You may want to iterate backwards and do the writes as you go until you
have enough room.. it really depends how you want to go about doing
things.

> 
> > 
> > > 
> > > __drm_gpuva_sm_map(), ideally, continues the loop searching for nodes
> > > starting from the end of "a" (which is 2) till the end of the requested
> > > mapping "b" (which is 3). Since it doesn't find any other mapping within
> > > this range it calls back into the driver suggesting to finally map "b".
> > > 
> > > If there would have been another mapping between 2 and 3 it would have
> > > called back into the driver asking to unmap this mapping beforehand.
> > > 
> > > So, it boils down to re-mapping as described at the beginning (and
> > > analogously at the end) of a new mapping range and removing of entries that
> > > are enclosed by the new mapping range.
> > 
> > I assume the unmapped area is no longer needed, and the 're-map' is
> > really a removal of information?  Otherwise I'd suggest searching for a
> > gap which fits your request.  What you have here is a lot like
> > "MAP_FIXED" vs top-down/bottom-up search in the VMA code, this seems to
> > be like your __drm_gpuva_sm_map() and the drm mm range allocator with
> > DRM_MM_INSERT_LOW, and DRM_MM_INSERT_HIGH.
> > 
> > Why can these split/unmappings fail?  Is it because they are still
> > needed?
> > 
> 
> You mean the check before the mas_*() operations in drm_gpuva_insert()?

Yes, the callbacks.

> 
> Removing entries should never fail, inserting entries should fail when the
> caller tries to store to an area outside of the VA space (it doesn't
> necessarily span the whole 64-bit space), a kernel reserved area of the VA
> space, is not in any pre-allocated range of the VA space (if regions are
> enabled) or an entry already exists at that location.
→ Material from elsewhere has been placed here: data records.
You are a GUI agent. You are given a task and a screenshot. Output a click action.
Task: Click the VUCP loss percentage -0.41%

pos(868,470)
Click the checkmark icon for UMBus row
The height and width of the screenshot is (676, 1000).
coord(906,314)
In the mmap code, I have to deal with splitting the start/end VMA and
removing any VMAs in the way.  I do this by making a 'detached' tree
that is dealt with later, then just overwriting the area with one
mas_store() operation.  Would something like that work for you?

> 
> > > 
> > > > > +	if (unlikely(ret))
> > > > > +		return ret;
> > > > > +
> > > > > +	va->mgr = mgr;
> > > > > +	va->region = reg;
> > > > > +
> > > > > +	return 0;
> > > > > +}
> > > > > +EXPORT_SYMBOL(drm_gpuva_insert);
> > > > > +
> > > > > +/**
> > > > > + * drm_gpuva_remove - remove a &drm_gpuva
> > > > > + * @va: the &drm_gpuva to remove
> > > > > + *
> > > > > + * This removes the given &va from the underlaying tree.
> > > > > + */
> > > > > +void
> > > > > +drm_gpuva_remove(struct drm_gpuva *va)
> > > > > +{
> > > > > +	MA_STATE(mas, &va->mgr->va_mt, va->va.addr, 0);
> > > > > +
> > > > > +	mas_erase(&mas);
> > > > > +}
> > > > > +EXPORT_SYMBOL(drm_gpuva_remove);
> > > > > +
> > > > ...
> > > > 
> > > > > +/**
> > > > > + * drm_gpuva_find_first - find the first &drm_gpuva in the given range
> > > > > + * @mgr: the &drm_gpuva_manager to search in
> > > > > + * @addr: the &drm_gpuvas address
> > > > > + * @range: the &drm_gpuvas range
> > > > > + *
> > > > > + * Returns: the first &drm_gpuva within the given range
> > > > > + */
> > > > > +struct drm_gpuva *
> > > > > +drm_gpuva_find_first(struct drm_gpuva_manager *mgr,
> > > > > +		     u64 addr, u64 range)
> > > > > +{
> > > > > +	MA_STATE(mas, &mgr->va_mt, addr, 0);
> > > > > +
> > > > > +	return mas_find(&mas, addr + range - 1);
> > > > > +}
> > > > > +EXPORT_SYMBOL(drm_gpuva_find_first);
> > > > > +
> > > > > +/**
> > > > > + * drm_gpuva_find - find a &drm_gpuva
> > > > > + * @mgr: the &drm_gpuva_manager to search in
> > > > > + * @addr: the &drm_gpuvas address
> > > > > + * @range: the &drm_gpuvas range
> > > > > + *
> > > > > + * Returns: the &drm_gpuva at a given &addr and with a given &range
> > > > 
> > > > Note that mas_find() will continue upwards in the address space if there
> > > > isn't anything at @addr.  This means that &drm_gpuva may not be at
> > > > &addr.  If you want to check just at &addr, use mas_walk().
> > > 
> > > Good catch. drm_gpuva_find() should then either also check for 'va->va.addr
> > > == addr' as well or, alternatively, use mas_walk(). As above, any reason to
> > > prefer mas_walk()?

I think I missed this question last time..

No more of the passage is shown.